Two Tech Giants Invest in a 3D Generative AI Startup | WAVES

暗涌Waves·January 12, 2025

Meituan and ByteDance invested simultaneously.

By Jiaxiang Shi

Edited by Jing Liu

In October 2023, after spending half a year and nearly all his energy on a funding round that ultimately fell through, Wu Di, founder of Yingmu Technology, was stunned. There was no time to dwell on it. Yingmu carried out its first large-scale layoff since founding. Wu had wanted to quickly raise a small round to keep operations running, but the environment was as bleak as it could get. The failed fundraising solidified their resolve to expand into full-category 3D asset generation.

At the time, some teams had already launched 3D generation products based on 2D-to-3D lifting techniques — the dominant academic approach. But they saw the bottleneck: this path could only capture one side of a real object; even infinite images from infinite angles couldn't fully describe 3D content. The only solution was to use native 3D data from the start. It was an all-or-nothing bet. Even the artists on the team originally assigned to film projects were reassigned to model annotation.

Rodin, a 3D engine built on CLAY, launched in June of last year. CLAY is a native 3D generative Diffusion Transformer large model jointly developed by Yingmu and ShanghaiTech University. This research earned them an Honorable Mention for Best Paper at SIGGRAPH 2024. Forty-five days later, Rodin hit $1 million ARR — the main reason, Wu said, they later caught the attention of major tech companies.

Dark Waves has learned that Yingmu Technology has completed a new Series A round of tens of millions of dollars, led by Meituan Longzhu and ByteDance, with existing investors Hongshan and MiraclePlus participating.

Yingmu has long been tagged as a "student startup" — core members are still pursuing master's and PhD degrees in the lab. But four years in, CTO Zhang Qixuan says the "young prodigies" have gradually shifted their priority to commercialization and product usability.

Wu still remembers when he first arrived at ShanghaiTech: the campus was a construction site, and he didn't even know if this patch of dirt would actually become the modern campus shown in the renderings. But having just finished the gaokao, he didn't care. Compared to the conventional path — finish school, go abroad for grad school, return to China and join a big tech company — this nearly blank score held far more appeal.

"WAVES" is a new column from Dark Waves.
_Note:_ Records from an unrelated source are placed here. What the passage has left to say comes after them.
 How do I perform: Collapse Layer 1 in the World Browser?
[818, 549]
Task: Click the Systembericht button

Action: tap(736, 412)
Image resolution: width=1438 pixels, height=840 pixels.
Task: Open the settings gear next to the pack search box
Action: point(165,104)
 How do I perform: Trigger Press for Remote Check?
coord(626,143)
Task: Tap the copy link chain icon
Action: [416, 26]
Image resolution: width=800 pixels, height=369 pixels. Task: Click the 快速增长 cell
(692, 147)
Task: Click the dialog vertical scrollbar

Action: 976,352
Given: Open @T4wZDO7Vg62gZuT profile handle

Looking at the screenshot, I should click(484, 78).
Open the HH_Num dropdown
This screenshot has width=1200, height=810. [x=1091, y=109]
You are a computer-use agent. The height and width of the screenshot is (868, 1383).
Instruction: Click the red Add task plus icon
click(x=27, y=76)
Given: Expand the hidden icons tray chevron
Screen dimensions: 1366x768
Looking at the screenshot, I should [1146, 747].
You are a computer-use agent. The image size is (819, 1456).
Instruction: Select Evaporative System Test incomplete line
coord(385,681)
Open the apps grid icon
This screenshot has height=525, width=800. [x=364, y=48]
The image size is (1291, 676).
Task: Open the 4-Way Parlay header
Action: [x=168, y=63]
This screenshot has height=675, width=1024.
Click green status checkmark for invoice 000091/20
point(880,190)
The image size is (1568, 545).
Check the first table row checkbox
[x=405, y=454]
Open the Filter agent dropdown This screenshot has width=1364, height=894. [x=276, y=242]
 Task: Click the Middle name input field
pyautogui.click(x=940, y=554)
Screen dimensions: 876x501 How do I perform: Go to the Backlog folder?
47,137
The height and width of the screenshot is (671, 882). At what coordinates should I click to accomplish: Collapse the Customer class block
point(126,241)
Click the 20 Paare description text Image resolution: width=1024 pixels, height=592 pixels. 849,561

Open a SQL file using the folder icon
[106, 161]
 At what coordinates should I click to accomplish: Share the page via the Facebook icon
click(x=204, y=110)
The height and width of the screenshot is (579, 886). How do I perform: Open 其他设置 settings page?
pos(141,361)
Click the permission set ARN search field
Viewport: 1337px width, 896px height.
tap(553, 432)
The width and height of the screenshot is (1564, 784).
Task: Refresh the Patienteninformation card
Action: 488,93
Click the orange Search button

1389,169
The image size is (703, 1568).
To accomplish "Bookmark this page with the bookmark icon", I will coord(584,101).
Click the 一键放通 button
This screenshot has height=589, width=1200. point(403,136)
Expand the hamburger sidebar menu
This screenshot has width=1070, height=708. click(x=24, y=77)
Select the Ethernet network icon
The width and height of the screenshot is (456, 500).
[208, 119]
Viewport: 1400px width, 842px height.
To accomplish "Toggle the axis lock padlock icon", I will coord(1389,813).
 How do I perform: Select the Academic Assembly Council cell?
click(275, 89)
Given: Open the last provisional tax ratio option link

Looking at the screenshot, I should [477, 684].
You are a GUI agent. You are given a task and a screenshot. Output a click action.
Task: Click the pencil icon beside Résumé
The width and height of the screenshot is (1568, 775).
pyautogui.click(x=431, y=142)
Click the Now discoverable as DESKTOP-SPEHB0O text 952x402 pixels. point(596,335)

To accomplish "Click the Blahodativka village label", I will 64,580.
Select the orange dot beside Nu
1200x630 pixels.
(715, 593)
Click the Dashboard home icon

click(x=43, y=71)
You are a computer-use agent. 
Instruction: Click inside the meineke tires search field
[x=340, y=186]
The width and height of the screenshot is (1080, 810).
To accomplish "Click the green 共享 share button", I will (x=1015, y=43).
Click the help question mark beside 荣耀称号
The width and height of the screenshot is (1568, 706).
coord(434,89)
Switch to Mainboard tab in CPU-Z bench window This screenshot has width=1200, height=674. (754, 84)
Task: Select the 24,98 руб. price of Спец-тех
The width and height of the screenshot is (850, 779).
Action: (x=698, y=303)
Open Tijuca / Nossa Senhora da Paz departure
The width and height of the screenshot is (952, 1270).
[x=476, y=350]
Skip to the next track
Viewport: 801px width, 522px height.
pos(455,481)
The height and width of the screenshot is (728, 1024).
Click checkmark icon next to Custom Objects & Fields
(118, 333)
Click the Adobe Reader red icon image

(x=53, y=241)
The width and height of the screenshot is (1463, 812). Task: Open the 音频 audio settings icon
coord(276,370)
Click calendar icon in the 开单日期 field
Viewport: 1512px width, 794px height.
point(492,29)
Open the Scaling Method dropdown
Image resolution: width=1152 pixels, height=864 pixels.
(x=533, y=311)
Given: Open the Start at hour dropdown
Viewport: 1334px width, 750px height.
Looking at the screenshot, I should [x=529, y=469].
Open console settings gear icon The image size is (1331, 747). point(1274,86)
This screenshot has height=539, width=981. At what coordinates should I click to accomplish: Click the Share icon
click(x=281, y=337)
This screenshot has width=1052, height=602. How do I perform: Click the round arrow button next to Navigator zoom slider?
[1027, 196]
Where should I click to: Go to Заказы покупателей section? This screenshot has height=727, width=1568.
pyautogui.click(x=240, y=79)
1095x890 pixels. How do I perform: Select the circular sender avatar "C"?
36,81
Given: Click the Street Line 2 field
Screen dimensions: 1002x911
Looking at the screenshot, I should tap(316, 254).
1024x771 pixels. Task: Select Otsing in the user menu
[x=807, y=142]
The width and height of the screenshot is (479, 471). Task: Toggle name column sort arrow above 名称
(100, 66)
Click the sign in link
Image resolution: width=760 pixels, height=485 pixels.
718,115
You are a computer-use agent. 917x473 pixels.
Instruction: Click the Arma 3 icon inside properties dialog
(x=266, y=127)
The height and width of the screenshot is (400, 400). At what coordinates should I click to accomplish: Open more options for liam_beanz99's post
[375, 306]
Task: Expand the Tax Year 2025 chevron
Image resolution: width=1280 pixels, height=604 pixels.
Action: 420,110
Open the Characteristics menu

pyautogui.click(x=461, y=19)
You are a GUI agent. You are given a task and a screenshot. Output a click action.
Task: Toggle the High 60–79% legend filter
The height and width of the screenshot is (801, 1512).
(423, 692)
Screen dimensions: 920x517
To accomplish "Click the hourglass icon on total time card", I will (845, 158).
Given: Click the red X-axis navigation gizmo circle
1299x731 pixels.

Here, we bring you the stories and spirit of a new generation of entrepreneurs and investors.

The following is a retrospective from Yingmu Technology founder Wu Di and CTO Zhang Qixuan on their entrepreneurial journey, including their understanding of the future of 3D generation, edited by Dark Waves:

On Entrepreneurship: A Single Choice

1. Yingmu was born from a lab problem: how to put people and objects into virtual worlds. To achieve this, in 2020 we launched our first facial scanning system, capable of capturing how faces appear under different lighting conditions to synthesize their display under entirely new lighting.

2. But this technology kept hitting walls in real-world applications. We had made it into the face-swapping project for The Wandering Earth II, but the collaboration ultimately fell through. The reason: our first-generation dome light field focused on light capture — piecing together how people appeared under illumination — with fixed camera angles and no model movement. It could only be used for completely static shots from specific angles. The light field could only collect geometric data, not material properties, and was powerless against dynamic information like facial wrinkles.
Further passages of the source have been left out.